With Easter holidays round the corner, if you’re in the hospitality/retail/pharmacy industries you should pay close attention to your payslips. Look up your award and check current penalty rates against the calculation on your payslips.
In February the Fair Work Commission handed down its long-awaited decision to slash the penalty rates of workers in the hospitality, fast food, restaurant, retail and pharmacy industries.
The ruling could see Sunday and public holiday penalty rates cut by up to 50 per cent.
Slater and Gordon Principal Employment Lawyer Aron Neilson said hundreds of thousands of workers will be affected. The rate cuts are not yet in force but we advise you to pay close attention to the fine print on your payslips.
Important pointers to keep in mind:
- Cuts to public holiday penalty rates are not due to come into effect until 1 July 2017, so it would be illegal for any employer to reduce their workers’ pay this Easter.
- Dates for Sunday penalty rate cuts are not expected to be finalised until a hearing in May.
- Cuts that have already come into effect are changes to loading penalties, which affect workers in the restaurant and fast food industries working overnight shifts. Under the changes:
- Restaurant workers will only be paid an extra 15 per cent on shifts between midnight and 6am (previously midnight to 7am).
- Fast food workers only get an extra 10 per cent per hour between 10pm and midnight (previously 9pm to midnight).
Which days are actually gazetted public holidays during the Easter weekend?
- Good Friday and Easter Monday are the only two national public holidays guaranteed by the National Employment Standards in every state and territory across the Easter long weekend.
- Easter Saturday attracts public holiday rates everywhere except WA and Tasmania, while Easter Sunday is only a gazetted public holiday in NSW, Victoria, Queensland and the ACT.
During this period, workers should remember they have rights, regardless of whether they are permanent or casual employees. It can be incredibly intimidating to stand up to an employer and ask them to do the right thing, especially when the issue relates to money.

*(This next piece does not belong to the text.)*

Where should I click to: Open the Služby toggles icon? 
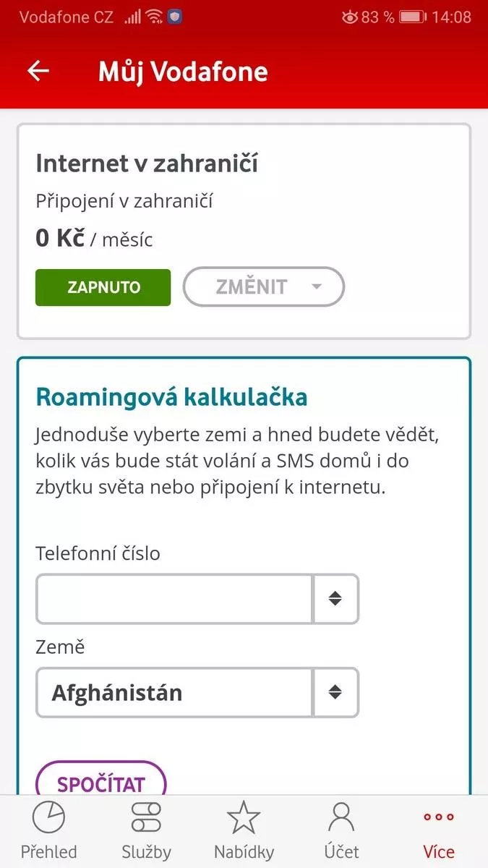pyautogui.click(x=146, y=818)
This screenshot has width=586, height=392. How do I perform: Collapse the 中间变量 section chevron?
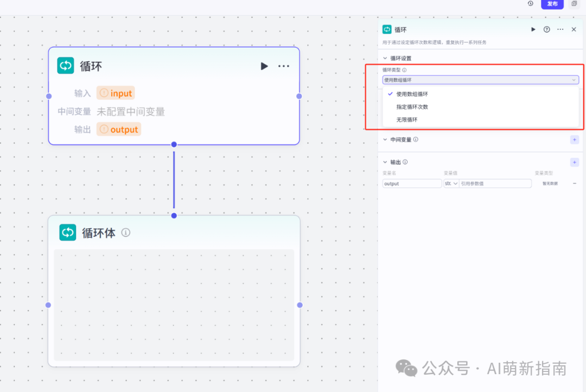tap(385, 139)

As an employee in the mentioned industries you should remember that it is a breach of the Fair Work Act for an employer to sack you or stop rostering you for shifts because you raised a concern about your wages.
Furthermore, it is even illegal for your boss to threaten to take any of these steps, so if you think you’re not being paid all of your entitlements or you’re being treated unfairly, it’s important to raise the matter with your union or get legal advice so you’re not on your own.
At this stage, public holiday penalty rate cuts are not due to come into force until 1 July 2017, but that is pending any appeals or variations.